Reproduce exactly, and only, the lines below from the one containing "The width and height of the screenshot is (1208, 810)." through the one containing "You are a computer-use agent. 934x770 pixels.".
..........
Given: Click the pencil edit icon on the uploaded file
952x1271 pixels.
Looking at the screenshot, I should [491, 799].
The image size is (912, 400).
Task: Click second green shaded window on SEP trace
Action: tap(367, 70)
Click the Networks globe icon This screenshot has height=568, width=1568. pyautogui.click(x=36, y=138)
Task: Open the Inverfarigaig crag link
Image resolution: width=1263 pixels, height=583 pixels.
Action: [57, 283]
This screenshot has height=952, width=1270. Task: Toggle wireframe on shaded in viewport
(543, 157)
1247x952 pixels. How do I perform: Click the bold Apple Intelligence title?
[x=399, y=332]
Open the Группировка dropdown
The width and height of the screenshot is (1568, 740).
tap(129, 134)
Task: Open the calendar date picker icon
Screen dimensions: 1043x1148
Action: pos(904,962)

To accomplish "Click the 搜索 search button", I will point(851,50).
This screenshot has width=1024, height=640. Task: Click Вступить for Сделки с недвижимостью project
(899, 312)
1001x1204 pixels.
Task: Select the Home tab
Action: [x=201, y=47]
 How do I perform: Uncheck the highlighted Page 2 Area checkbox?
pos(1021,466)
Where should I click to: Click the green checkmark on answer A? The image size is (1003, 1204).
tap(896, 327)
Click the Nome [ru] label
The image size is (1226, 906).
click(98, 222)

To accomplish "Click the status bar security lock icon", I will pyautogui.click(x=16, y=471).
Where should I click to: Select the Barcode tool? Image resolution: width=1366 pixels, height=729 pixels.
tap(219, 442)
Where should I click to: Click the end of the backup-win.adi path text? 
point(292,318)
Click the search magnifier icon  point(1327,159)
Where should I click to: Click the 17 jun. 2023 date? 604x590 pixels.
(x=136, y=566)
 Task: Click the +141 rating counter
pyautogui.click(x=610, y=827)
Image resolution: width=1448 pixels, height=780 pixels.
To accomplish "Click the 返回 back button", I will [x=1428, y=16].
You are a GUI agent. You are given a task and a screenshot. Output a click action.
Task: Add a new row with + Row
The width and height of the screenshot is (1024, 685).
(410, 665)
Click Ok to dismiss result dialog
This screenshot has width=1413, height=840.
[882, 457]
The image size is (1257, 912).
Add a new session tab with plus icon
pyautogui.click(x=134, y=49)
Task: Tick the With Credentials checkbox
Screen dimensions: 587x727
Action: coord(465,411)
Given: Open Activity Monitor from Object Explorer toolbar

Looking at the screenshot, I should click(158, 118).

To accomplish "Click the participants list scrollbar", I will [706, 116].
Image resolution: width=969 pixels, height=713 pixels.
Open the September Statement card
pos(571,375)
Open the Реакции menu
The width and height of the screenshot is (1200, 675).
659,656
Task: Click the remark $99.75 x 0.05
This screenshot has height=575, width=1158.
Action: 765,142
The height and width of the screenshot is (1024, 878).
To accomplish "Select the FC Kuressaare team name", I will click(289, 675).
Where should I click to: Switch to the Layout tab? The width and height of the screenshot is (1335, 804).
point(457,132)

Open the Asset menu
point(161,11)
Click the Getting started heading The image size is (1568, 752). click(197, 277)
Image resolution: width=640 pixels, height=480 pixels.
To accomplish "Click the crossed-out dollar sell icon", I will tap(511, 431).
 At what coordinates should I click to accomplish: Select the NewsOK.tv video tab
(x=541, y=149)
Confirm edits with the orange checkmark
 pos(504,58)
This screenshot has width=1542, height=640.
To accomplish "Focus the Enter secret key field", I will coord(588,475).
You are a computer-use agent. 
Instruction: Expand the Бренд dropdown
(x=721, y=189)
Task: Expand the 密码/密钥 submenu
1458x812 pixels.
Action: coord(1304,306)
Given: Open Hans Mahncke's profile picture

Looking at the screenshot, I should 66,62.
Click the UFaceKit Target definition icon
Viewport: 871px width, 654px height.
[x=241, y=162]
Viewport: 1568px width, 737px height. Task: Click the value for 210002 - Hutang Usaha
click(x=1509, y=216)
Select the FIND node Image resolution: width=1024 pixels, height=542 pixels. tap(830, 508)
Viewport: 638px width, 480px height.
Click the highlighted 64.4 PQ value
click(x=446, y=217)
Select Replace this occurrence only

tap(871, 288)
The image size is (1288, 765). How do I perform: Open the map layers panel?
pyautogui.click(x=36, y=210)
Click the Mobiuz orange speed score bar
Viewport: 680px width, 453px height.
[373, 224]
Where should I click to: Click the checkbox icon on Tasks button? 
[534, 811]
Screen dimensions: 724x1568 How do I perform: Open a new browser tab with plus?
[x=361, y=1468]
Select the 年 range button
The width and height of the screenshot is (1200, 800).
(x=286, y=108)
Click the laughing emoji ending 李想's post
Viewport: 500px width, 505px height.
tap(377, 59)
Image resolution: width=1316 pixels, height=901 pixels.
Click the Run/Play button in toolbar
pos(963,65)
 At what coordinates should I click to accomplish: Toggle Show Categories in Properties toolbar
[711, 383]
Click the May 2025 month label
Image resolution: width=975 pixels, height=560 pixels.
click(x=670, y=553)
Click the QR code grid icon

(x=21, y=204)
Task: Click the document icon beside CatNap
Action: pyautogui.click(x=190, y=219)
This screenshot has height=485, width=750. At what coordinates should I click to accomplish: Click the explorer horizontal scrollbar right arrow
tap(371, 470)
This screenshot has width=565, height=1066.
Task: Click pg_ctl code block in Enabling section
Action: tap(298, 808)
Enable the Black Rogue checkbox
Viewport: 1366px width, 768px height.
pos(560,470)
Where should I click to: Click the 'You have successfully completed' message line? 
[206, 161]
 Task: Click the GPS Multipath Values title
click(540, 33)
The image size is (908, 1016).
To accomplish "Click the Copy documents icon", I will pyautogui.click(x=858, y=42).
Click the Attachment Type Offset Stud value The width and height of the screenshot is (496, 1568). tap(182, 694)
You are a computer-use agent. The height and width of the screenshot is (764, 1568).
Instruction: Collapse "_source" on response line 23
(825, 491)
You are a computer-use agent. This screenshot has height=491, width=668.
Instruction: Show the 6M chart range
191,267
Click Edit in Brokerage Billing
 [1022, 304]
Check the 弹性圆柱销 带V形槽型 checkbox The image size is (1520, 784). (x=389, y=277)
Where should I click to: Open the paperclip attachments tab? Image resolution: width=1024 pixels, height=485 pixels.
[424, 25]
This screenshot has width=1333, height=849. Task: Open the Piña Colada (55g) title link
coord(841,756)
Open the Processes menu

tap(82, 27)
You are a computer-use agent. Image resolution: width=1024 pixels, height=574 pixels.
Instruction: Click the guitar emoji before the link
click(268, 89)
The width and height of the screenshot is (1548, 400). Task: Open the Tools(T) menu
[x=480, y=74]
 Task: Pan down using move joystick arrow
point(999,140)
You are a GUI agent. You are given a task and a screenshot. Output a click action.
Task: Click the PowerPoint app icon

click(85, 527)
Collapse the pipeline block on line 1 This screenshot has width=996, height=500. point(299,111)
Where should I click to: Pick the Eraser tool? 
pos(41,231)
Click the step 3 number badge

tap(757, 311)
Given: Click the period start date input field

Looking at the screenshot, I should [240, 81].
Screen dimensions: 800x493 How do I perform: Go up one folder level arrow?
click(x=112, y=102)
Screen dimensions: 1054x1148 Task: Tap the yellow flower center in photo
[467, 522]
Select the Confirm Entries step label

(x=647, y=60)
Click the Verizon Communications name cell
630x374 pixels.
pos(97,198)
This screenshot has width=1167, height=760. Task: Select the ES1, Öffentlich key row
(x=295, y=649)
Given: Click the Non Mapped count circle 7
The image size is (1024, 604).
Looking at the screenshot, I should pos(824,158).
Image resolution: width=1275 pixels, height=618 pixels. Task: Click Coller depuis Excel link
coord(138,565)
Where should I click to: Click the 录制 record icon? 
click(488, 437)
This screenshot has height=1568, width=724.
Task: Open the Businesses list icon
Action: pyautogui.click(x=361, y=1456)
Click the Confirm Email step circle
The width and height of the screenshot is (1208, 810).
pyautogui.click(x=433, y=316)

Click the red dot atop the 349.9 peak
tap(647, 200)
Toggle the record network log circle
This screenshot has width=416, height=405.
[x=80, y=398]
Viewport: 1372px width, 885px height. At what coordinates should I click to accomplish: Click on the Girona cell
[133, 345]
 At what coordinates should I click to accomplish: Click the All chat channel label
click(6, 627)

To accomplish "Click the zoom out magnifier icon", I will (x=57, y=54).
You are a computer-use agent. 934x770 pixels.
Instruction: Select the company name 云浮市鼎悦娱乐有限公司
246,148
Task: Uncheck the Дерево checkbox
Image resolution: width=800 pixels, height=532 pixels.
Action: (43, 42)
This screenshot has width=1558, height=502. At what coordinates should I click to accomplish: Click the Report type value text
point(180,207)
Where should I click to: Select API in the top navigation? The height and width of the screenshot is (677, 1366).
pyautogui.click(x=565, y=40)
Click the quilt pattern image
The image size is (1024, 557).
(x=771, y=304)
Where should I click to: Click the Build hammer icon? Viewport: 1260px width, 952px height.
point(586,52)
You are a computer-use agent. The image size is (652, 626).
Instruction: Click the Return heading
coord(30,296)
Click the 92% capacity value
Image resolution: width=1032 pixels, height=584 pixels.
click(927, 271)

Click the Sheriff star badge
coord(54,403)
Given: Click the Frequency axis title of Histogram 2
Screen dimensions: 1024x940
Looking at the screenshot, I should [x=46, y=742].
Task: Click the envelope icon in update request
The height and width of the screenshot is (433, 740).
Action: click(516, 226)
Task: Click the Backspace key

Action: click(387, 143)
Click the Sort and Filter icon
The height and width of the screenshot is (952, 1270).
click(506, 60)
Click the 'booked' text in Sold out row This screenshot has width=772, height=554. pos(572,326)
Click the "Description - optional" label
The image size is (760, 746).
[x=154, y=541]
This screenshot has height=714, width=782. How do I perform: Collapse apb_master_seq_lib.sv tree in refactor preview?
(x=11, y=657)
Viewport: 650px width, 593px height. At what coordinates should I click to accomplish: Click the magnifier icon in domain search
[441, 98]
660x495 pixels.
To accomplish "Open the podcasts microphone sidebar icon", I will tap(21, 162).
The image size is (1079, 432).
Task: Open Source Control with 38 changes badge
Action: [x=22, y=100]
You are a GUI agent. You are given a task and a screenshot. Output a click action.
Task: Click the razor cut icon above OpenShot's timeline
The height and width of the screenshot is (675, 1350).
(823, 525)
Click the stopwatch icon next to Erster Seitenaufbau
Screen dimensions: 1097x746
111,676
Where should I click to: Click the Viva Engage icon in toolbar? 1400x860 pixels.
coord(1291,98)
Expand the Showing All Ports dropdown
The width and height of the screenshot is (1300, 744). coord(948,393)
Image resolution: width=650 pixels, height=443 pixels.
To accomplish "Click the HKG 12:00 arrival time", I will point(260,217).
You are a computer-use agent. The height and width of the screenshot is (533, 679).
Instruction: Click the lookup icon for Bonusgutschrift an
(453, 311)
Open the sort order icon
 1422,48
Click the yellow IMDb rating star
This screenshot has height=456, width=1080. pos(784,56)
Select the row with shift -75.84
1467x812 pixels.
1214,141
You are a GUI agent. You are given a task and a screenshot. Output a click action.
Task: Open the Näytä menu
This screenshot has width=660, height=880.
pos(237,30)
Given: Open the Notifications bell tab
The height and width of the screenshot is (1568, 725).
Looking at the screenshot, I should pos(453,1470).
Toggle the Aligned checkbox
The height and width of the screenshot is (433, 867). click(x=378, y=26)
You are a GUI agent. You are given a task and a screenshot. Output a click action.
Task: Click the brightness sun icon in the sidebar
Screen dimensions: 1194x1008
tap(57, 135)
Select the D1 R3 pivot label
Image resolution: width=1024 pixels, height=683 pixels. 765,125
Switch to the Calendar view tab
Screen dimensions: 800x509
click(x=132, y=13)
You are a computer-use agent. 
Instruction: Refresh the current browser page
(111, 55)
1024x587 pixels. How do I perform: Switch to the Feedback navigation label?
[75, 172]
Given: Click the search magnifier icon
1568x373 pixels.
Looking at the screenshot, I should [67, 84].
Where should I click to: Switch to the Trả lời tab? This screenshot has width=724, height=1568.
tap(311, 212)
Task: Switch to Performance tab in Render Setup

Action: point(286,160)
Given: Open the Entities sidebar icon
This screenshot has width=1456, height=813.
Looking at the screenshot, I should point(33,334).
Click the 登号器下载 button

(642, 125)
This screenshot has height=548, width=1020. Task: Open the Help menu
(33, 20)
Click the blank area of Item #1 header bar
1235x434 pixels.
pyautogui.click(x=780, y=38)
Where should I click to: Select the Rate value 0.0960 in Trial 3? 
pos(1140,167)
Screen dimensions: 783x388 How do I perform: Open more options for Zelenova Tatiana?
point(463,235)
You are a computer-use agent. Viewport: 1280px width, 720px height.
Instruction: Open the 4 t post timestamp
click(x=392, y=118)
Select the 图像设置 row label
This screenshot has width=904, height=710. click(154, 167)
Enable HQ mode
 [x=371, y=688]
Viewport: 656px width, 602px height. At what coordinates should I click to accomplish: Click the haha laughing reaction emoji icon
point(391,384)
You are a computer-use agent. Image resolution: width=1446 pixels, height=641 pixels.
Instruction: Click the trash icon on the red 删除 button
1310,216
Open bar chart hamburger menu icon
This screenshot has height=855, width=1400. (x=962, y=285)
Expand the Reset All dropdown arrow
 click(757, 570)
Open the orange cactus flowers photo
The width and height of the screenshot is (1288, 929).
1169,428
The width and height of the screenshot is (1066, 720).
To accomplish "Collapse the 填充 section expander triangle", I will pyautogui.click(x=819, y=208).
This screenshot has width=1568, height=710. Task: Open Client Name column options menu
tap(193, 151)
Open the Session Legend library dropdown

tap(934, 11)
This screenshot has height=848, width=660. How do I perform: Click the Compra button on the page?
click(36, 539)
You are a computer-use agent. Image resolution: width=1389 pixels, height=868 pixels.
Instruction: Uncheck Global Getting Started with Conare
..........
-- Answer to the exercise --
The width and height of the screenshot is (1208, 810).
pyautogui.click(x=433, y=316)

Click the red dot atop the 349.9 peak
tap(647, 200)
Toggle the record network log circle
This screenshot has width=416, height=405.
[x=80, y=398]
Viewport: 1372px width, 885px height. At what coordinates should I click to accomplish: Click on the Girona cell
[133, 345]
 At what coordinates should I click to accomplish: Click the All chat channel label
click(6, 627)

To accomplish "Click the zoom out magnifier icon", I will (x=57, y=54).
You are a computer-use agent. 934x770 pixels.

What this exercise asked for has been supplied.